US interest rates need to go up but how far and how fast depends heavily on what assumptions are made about measures of slack in the economy, the Federal Reserve Bank of Dallas said on Thursday.
"Short-term interest rates will have to rise substantially at some point.
The interest question isn't whether interest rates are going to rise but how soon they'll rise and how fast they'll go once they start," according to a report in its latest Southwest Economy publication.
Using a macroeconomic model to guess where the Federal Reserve will push the funds rate using weak versus strong economic recovery scenarios, the Dallas Fed found the results varied widely and uncertainty ruled.

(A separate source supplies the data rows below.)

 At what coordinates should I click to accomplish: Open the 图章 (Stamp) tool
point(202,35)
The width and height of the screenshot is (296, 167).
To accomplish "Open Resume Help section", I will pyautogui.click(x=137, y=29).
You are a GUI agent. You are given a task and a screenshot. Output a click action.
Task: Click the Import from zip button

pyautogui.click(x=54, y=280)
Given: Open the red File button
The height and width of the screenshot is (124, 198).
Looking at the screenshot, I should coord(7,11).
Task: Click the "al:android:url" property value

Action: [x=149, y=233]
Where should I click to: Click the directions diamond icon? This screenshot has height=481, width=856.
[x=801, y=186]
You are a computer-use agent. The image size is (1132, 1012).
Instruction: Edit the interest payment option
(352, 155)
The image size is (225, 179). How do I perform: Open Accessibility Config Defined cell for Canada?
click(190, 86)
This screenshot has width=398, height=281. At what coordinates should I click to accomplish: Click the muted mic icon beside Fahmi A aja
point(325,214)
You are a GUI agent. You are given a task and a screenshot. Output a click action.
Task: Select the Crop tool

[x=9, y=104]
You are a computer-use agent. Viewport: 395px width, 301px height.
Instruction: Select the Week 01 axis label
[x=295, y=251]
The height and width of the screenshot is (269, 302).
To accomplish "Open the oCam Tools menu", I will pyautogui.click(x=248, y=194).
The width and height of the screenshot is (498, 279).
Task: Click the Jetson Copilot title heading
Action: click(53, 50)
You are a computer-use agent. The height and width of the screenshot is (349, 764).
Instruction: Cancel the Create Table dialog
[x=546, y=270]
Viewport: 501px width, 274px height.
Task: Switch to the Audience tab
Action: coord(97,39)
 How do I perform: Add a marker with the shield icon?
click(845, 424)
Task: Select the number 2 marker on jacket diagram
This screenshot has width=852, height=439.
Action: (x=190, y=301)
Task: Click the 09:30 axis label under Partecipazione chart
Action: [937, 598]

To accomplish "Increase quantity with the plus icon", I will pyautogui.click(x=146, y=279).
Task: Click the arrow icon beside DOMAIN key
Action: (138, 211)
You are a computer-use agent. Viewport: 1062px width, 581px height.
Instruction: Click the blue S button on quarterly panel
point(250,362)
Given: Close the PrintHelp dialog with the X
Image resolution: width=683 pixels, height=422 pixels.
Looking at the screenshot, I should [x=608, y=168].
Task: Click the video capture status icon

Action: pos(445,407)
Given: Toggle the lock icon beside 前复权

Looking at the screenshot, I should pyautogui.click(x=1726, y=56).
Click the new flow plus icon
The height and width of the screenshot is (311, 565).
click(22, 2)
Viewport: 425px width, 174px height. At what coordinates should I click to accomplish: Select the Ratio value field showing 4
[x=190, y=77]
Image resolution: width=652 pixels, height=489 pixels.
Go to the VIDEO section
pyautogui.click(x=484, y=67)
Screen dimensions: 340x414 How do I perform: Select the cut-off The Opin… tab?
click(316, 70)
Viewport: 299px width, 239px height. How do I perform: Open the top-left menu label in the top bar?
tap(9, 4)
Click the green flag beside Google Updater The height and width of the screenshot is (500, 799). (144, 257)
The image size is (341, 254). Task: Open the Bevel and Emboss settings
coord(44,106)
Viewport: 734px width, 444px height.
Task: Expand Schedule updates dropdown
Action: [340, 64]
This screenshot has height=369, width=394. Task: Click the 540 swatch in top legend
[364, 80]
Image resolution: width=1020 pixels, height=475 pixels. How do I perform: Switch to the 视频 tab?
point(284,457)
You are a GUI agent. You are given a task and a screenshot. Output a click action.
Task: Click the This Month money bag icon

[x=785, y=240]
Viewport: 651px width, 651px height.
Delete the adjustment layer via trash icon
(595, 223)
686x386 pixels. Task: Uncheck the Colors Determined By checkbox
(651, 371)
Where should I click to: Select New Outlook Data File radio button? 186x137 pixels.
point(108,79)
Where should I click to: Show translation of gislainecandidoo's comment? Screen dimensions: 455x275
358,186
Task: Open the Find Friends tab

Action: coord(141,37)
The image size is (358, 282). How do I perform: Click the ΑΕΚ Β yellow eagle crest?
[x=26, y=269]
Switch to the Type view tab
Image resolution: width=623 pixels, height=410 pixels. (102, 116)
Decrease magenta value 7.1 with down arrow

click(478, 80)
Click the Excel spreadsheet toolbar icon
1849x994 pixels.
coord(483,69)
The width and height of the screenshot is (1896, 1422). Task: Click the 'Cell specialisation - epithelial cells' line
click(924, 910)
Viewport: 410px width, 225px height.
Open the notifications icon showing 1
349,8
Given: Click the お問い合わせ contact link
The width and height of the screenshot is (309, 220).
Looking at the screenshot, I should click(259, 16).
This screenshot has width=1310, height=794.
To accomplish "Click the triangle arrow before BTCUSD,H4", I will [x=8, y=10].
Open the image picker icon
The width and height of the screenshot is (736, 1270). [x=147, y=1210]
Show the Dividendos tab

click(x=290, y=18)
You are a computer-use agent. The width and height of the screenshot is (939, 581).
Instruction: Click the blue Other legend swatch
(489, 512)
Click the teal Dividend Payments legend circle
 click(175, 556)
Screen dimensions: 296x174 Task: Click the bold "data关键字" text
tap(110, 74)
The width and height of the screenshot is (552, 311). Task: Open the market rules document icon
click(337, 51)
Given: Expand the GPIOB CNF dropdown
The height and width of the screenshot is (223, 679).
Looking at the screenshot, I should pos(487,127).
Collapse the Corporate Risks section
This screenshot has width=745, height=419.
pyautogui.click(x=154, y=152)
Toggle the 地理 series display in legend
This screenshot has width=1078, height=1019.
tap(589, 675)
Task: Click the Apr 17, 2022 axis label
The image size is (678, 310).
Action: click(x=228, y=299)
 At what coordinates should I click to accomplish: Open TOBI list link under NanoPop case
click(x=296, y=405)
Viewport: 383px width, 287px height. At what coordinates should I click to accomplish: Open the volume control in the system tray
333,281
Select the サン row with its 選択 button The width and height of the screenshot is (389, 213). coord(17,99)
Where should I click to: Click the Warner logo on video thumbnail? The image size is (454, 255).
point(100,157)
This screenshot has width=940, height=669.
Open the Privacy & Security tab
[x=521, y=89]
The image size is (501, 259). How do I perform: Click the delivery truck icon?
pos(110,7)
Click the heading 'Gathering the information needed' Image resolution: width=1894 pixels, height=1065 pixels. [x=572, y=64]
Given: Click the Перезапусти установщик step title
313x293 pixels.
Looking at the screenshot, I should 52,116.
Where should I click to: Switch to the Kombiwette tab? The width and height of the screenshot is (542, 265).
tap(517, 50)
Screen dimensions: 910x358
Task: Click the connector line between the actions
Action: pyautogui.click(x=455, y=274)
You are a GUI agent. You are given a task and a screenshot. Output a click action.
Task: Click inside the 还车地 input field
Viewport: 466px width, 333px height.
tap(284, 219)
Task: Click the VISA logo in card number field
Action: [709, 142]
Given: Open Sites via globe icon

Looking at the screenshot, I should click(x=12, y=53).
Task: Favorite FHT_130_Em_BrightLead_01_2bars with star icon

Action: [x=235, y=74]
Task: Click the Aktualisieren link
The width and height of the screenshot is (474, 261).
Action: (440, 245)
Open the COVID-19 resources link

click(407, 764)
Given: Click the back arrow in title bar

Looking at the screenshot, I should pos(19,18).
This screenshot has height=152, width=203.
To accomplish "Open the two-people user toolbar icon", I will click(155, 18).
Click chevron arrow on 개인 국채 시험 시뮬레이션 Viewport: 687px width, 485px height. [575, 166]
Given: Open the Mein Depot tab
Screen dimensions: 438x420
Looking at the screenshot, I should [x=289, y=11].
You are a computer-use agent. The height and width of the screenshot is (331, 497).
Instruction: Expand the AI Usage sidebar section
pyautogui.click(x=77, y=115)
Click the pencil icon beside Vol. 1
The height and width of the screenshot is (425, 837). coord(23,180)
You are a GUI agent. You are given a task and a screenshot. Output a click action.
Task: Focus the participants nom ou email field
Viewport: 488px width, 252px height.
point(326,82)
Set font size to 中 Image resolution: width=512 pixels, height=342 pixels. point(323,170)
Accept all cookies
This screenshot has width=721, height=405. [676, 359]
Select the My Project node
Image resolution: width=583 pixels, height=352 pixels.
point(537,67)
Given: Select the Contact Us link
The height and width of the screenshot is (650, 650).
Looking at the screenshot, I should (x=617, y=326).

"The answers depend strongly on how much slack is thought to remain in the economy and on how quickly it is eliminated in coming quarters," it said.
An example of economic slack would be over capacity in manufacturing or high unemployment and its existence allows the economy to grow faster without sparking inflation.
Coming out of the 2001 recession, the American economy was thought to have built up a lot of slack.
But since strong March and April jobs reports, as well as rising prices, markets are betting the Fed will start raising the rates from a 1958-low of 1 percent next month.
Fed fund futures contracts actually indicate rates at 4 percent by the end of 2005. But the Dallas Fed's work argued for caution.
"The fact that short-term interest rates must eventually rise does not necessarily mean that they should increase immediately or sharply."
In fact, it found that small differences in assumptions made about the output gap and the non-inflationary rate of unemployment - tools to help gauge the speed at which economic slack is tightened - make a big difference.
"A 1 percentage point difference in output growth relative to potential output growth produces a 3.5 percentage point difference in the funds rate over two years," it said.
All of which meant it was very hard to guess the course of future Fed policy.
"Even if Fed policymakers followed a mechanical rule - which they emphatically do not - small differences in economic forecasts and assumptions might produce strong differences of opinion about current policy and about how policy ought to evolve in the future," the article noted.